▼▼▼

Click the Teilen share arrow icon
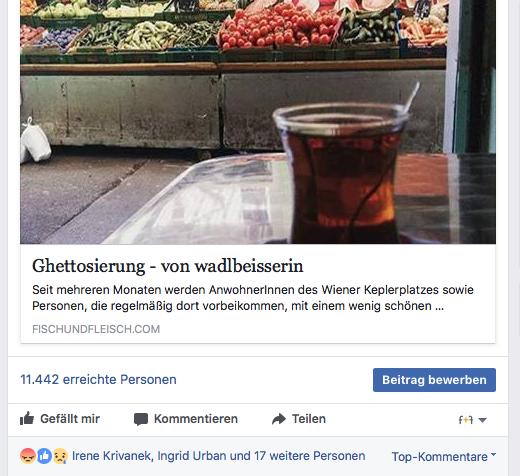Screen dimensions: 520x476 click(x=279, y=419)
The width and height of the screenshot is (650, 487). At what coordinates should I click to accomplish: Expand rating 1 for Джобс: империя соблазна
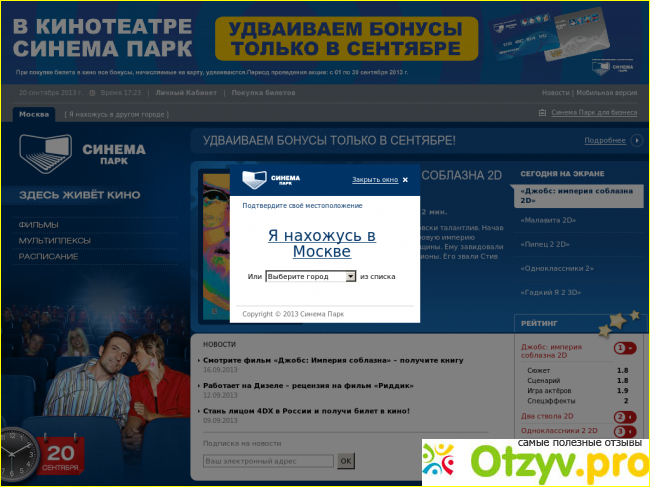pos(625,348)
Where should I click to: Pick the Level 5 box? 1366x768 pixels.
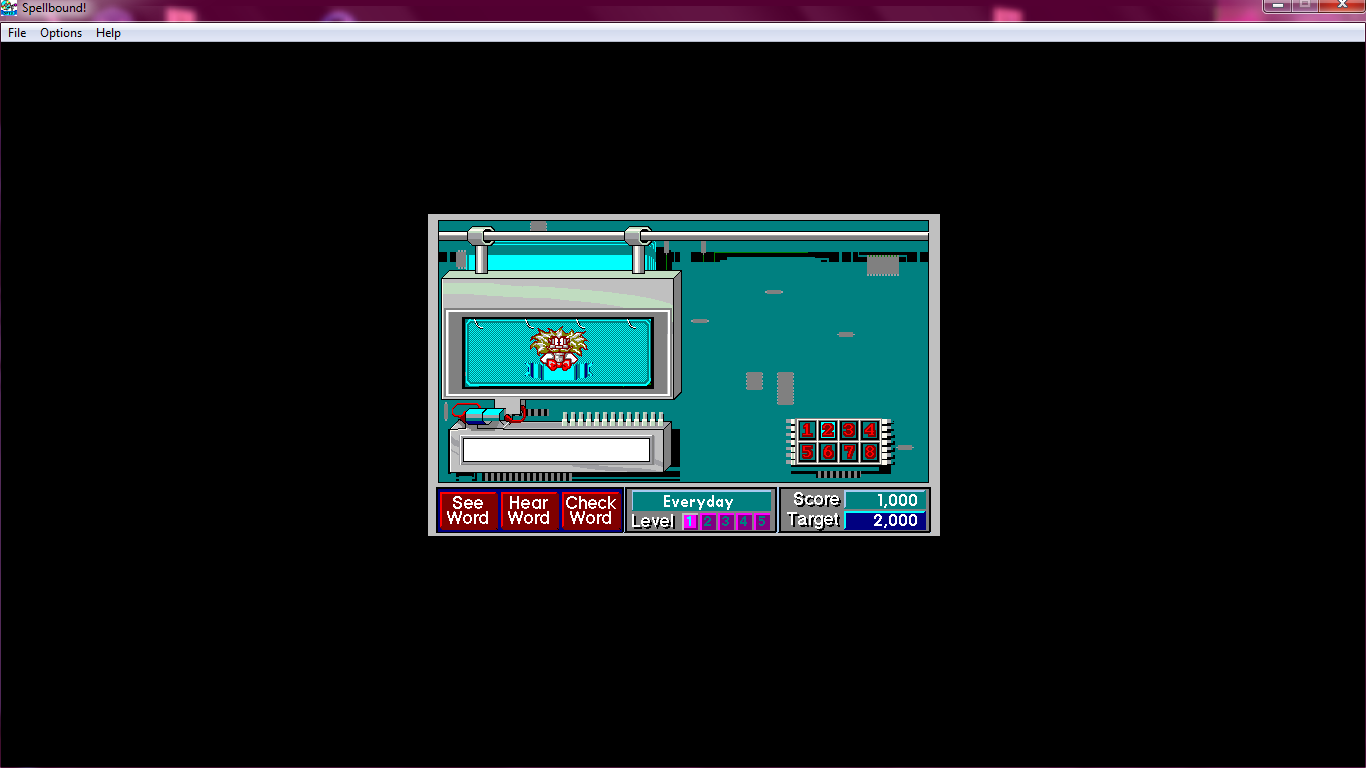coord(762,522)
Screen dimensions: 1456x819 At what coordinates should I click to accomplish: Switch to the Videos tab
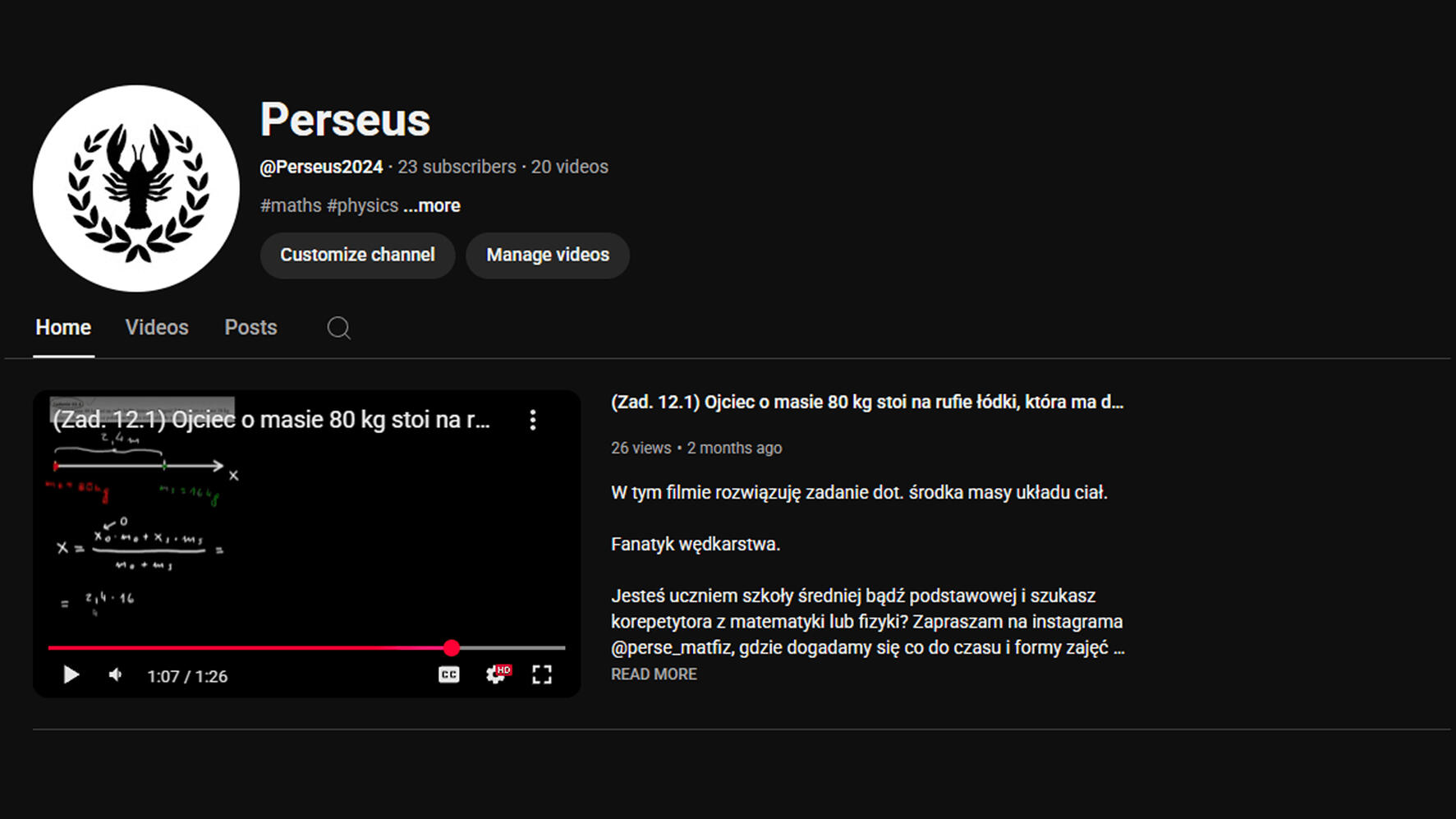point(157,328)
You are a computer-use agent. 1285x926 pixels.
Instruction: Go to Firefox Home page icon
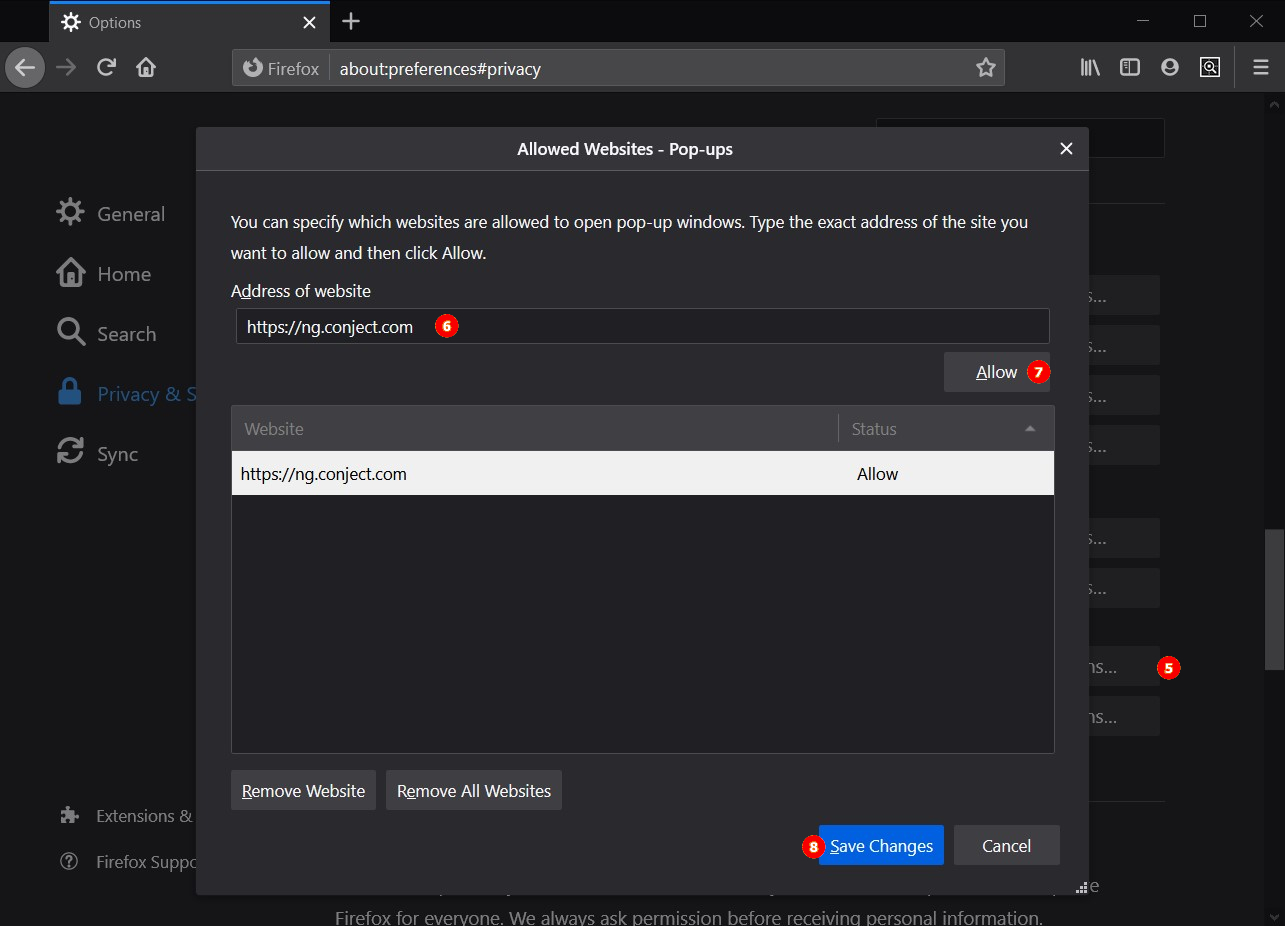coord(146,68)
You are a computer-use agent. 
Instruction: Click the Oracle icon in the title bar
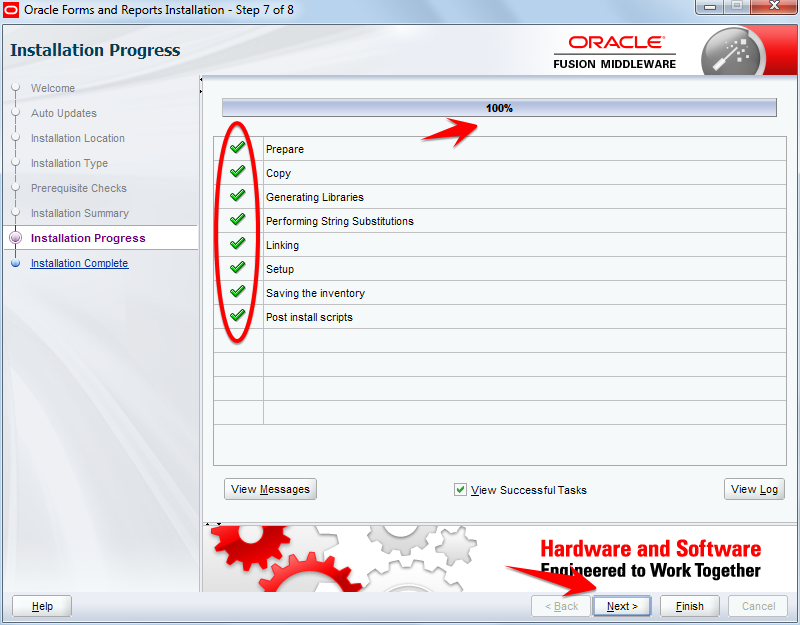12,8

▲▲▲

Drop the images, then copy the data exactly.

### ANSWER TO THIS PROBLEM:
Click the Teilen share arrow icon
Screen dimensions: 520x476 click(x=279, y=419)
The width and height of the screenshot is (650, 487). At what coordinates should I click to accomplish: Expand rating 1 for Джобс: империя соблазна
pos(625,348)
Where should I click to: Pick the Level 5 box? 1366x768 pixels.
coord(762,522)
Screen dimensions: 1456x819 At what coordinates should I click to accomplish: Switch to the Videos tab
point(157,328)
You are a computer-use agent. 1285x926 pixels.
Instruction: Go to Firefox Home page icon
coord(146,68)
You are a computer-use agent. 
Instruction: Click the Oracle icon in the title bar
12,8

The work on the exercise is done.